I have a very strange gift. I somehow find the coolest, prettiest, smartest and tallest friends. I find the women whom I would assume would never want to be friends with a dork like me, somehow charm them, and we become lifelong friends. I don't know how I get so lucky.
Melissa at Glamazon Mormon Mom is one of these friends. With Melissa there is a major bonus. Not only is she cool, pretty, smart and tall, she has a ginormous rack which is always a great conversation starter and joke subject but if we were ever on a sinking ship we could all just grab on to Melissa and use her ample bosom as a floatation device. Now, that is a win-win for everyone.
Every week Melissa confesses all on her Friday Confessional and we thought it would be fun to introduce one another on our blogs. So while I am over on hers you all get to enjoy the hilarious confessions of Glamazon Mormon Mom over here.
{Disclaimer-I must warn you: she is easy to fall in love with and while I am willing to share her, I am not so willing to share the floatation devices out in the middle of the ocean. Consider yourself warned.}
I confess...
- I have two irrational fears. Birds and brothers.
- Birds: because they are evil, what with their beady little eyes, sharp beaks, talons (seriously, talons? Any animal that has TALONS should be feared), and feather-fluffing. I think it's the feather-fluffing that gets me. Run for your life, that bird is fluffing its feathers!
- Brothers: because, growing up I watched my boy cousin beat up his little sister every dang time we went over, and I was terrified. Whenever I hear girls say, "Oh, I wish I would have had an older brother," I think, "Why? Weren't you scarred enough during your formative years?"
- Mindi, being the sweet and thoughtful person she is, has told me that one day my doorbell will ring, and it will be one of her brothers, holding one of their big scary chickens.
- Whenever my doorbell rings, I cry just a little inside.
- Not really, but seriously. Don't try it. It would be humiliating, and I think I may require therapy for it.
- Well, now that my fears are in writing, I'm thinking I might just require therapy, regardless.
- I think Mindi's only flaw is that she raises chickens
- Or that could be a clever plot on her part to keep me from visiting
- Yesterday a truly remarkable thing happened-all 3 of my babies that are in diapers pooped at the same time
- So I changed 3 poopy diapers, one right after the other. I know, you're jealous.
- I think that my neighbors could have just sent their babies on over, lined them up behind my poopy kids
- And I never would have noticed, just kept changing diapers
- unless someone threw in a poopy chicken, then I would have run for my life.

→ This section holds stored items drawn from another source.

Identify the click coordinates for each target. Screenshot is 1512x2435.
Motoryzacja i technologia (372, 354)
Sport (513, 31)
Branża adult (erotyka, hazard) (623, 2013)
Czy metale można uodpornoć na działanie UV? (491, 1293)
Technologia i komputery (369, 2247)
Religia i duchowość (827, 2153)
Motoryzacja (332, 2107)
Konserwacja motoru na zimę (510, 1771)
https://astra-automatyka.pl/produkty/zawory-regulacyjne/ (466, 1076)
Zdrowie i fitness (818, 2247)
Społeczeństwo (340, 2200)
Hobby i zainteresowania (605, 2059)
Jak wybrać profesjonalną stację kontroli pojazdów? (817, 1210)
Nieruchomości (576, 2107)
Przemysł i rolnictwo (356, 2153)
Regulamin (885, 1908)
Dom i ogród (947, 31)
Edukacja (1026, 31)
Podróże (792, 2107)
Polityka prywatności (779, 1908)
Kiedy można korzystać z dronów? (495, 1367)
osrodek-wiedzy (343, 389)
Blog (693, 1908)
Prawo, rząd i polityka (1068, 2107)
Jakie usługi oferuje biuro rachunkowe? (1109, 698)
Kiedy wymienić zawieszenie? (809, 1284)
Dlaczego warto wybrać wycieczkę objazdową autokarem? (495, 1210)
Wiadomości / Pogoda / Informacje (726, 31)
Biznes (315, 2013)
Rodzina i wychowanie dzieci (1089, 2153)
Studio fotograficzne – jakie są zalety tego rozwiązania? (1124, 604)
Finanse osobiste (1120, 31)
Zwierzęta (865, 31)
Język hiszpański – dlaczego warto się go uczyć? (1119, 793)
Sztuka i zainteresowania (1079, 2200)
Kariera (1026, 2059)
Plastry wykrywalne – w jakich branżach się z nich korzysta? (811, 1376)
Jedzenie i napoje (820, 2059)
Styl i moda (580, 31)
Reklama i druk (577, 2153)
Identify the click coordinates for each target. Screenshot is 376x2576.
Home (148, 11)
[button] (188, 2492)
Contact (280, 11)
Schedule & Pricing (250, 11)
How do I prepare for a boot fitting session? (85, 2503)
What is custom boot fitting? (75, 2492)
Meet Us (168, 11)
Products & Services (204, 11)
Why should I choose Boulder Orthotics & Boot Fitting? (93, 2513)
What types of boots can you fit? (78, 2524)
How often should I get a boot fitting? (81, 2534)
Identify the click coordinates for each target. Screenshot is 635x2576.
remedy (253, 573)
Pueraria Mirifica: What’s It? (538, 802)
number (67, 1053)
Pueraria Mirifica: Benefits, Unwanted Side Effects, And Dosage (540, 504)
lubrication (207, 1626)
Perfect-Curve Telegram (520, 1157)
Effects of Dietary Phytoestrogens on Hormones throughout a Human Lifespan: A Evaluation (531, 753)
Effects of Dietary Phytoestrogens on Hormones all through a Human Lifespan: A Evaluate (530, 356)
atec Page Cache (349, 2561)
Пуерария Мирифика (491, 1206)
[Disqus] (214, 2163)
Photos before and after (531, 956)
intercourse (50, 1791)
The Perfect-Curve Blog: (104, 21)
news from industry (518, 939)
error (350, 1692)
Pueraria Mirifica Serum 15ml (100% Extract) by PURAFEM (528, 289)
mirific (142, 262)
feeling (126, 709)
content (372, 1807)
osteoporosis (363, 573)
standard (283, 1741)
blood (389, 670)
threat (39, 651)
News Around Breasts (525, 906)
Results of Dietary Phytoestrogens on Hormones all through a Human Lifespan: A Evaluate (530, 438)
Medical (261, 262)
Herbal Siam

See what I'm saying?? Go check her out and become a follower! Trust me, you won't regret it!


4 comments:
So fun for you two to do that.
I am afraid of birds also, especially birds in small enclosed places... my friend used to have a pigeon coup, I would not set foot in that thing.
HAHAHAHA I wish I had some built in floatation devices! Wait...what am I saying...I have my Big Butt! There is no doubt that my Gigantic cheekies will keep me afloat!
Yes, yes, I am definitely the tallest. Large and in charge, that's what I like to say. And honestly, I think I have enough 'flotation device' to save a small country from sinking. It's embarrassing.
PS-Thanks for the compliments, I'll pay you Monday :)
Oh...the doorbell phobia. I thought I was the only one! My kids kids are older than yours so whenever the doorbell rings, I glare at them as if it is their fault the house is a pig pen.